Os investigadores apontam ainda que a limitação do direito à contratação coletiva, que se traduziu “na suspensão temporária de cláusulas de instrumentos de regulamentação coletiva ou na, pura e simples, eliminação de disposições constantes dessas convenções, não deixa de causar perplexidade e constitui uma medida que não deixa de ser preocupante num tempo em que a contratação coletiva deveria constituir a principal ferramenta para lidar com uma conjuntura – que se reconhece – difícil”.
José Reis e Manuel Carvalho da Silva referem ainda que “apenas o corte para metade das majorações representou uma transferência de rendimento dos trabalhadores para as empresas de cerca de 367 milhões de euros e, no período em análise (2011-2018), de 2.3 mil milhões de euros).
“Por outras palavras, além de reduzir o desincentivo à sua utilização, por via da diminuição das majorações legais, o novo quadro legal promove efetivamente o recurso a esta modalidade de trabalho, já que, no caso da 1a hora suplementar em dia útil, o custo efetivo é inferior ao preço da hora normal de trabalho”, concluem.
No documento é também sinalizado que, “só em 2018, a totalidade das horas extraordinárias não pagas - 49,4% do total trabalho suplementar realizado - somaram cerca de 820 milhões de euros.
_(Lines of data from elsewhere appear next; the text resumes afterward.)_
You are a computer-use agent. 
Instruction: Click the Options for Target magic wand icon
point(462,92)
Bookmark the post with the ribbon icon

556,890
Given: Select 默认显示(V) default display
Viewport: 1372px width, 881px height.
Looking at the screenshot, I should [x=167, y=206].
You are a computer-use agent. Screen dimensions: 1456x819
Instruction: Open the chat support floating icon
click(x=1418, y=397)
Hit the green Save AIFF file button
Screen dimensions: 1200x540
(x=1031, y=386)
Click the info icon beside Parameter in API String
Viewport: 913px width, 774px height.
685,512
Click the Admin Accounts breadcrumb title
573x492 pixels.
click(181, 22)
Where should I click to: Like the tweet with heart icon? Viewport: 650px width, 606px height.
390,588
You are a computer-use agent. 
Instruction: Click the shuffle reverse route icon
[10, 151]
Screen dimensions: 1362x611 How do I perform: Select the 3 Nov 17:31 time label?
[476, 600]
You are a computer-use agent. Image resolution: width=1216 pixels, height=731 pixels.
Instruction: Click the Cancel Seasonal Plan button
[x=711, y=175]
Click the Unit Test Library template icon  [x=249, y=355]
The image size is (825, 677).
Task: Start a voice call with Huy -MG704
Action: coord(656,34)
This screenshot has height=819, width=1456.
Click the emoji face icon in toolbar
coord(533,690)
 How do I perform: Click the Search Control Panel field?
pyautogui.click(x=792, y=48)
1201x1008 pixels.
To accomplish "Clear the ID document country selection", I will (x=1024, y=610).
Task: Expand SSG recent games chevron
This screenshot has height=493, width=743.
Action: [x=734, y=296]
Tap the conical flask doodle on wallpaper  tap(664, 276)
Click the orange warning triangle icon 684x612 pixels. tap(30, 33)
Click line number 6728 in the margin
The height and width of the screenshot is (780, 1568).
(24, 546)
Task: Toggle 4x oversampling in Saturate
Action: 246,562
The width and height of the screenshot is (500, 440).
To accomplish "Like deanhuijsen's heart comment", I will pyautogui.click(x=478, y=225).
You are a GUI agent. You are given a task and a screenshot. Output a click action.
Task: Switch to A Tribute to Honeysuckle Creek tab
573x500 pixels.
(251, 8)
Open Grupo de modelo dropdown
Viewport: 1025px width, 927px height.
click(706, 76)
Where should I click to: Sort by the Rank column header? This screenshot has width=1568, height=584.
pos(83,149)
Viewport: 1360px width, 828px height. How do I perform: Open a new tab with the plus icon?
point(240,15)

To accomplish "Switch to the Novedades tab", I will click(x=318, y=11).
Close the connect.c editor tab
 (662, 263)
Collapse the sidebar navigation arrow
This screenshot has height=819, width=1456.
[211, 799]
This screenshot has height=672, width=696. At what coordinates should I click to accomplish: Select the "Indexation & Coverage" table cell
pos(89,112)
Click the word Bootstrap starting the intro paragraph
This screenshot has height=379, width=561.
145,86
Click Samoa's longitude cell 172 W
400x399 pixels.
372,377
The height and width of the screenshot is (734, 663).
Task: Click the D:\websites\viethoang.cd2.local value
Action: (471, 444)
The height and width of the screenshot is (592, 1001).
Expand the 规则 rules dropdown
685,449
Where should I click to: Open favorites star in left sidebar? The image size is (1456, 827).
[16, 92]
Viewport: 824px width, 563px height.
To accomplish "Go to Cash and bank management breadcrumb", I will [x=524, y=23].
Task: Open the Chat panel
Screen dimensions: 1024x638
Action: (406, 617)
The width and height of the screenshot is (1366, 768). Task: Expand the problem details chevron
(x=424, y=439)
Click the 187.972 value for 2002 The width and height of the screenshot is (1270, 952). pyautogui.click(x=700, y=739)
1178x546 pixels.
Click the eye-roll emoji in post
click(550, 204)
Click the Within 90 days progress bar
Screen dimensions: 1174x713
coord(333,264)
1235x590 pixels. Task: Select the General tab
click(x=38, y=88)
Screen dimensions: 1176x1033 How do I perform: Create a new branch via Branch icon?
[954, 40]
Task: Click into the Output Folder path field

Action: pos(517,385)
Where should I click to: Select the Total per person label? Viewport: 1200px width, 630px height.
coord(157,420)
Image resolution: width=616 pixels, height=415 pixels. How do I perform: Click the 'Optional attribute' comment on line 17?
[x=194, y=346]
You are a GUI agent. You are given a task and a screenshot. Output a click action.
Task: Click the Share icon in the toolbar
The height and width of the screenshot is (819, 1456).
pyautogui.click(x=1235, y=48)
Desde o início do período em análise (desde 2011), ficaram por pagar - segundo os trabalhadores - mais de 6,6 mil milhões de euros”, sendo que, “caso se considere os valores pagos, mas subavaliados pela fórmula de cálculo, esse montante eleva-se a cerca de 8,1 mil milhões de euros em oito anos, tendo as empresas beneficiado ainda do corte das majorações ”.
José Reis e Manuel Carvalho da Silva frisam ainda que “a opção legal pelo incentivo ao trabalho suplementar tem, para lá do valor subtraído e dos efeitos macroeconómicos, uma outra consequência: o desacerto crescente entre a vida profissional e a vida familiar dos trabalhadores, o tempo de ócio e lazer, e, se aplicado de forma continuada, a degradação das condições de vida e da saúde quer individual quer da sociedade, entretanto cada vez mais envelhecida, também fruto da degradação das condições de trabalho”.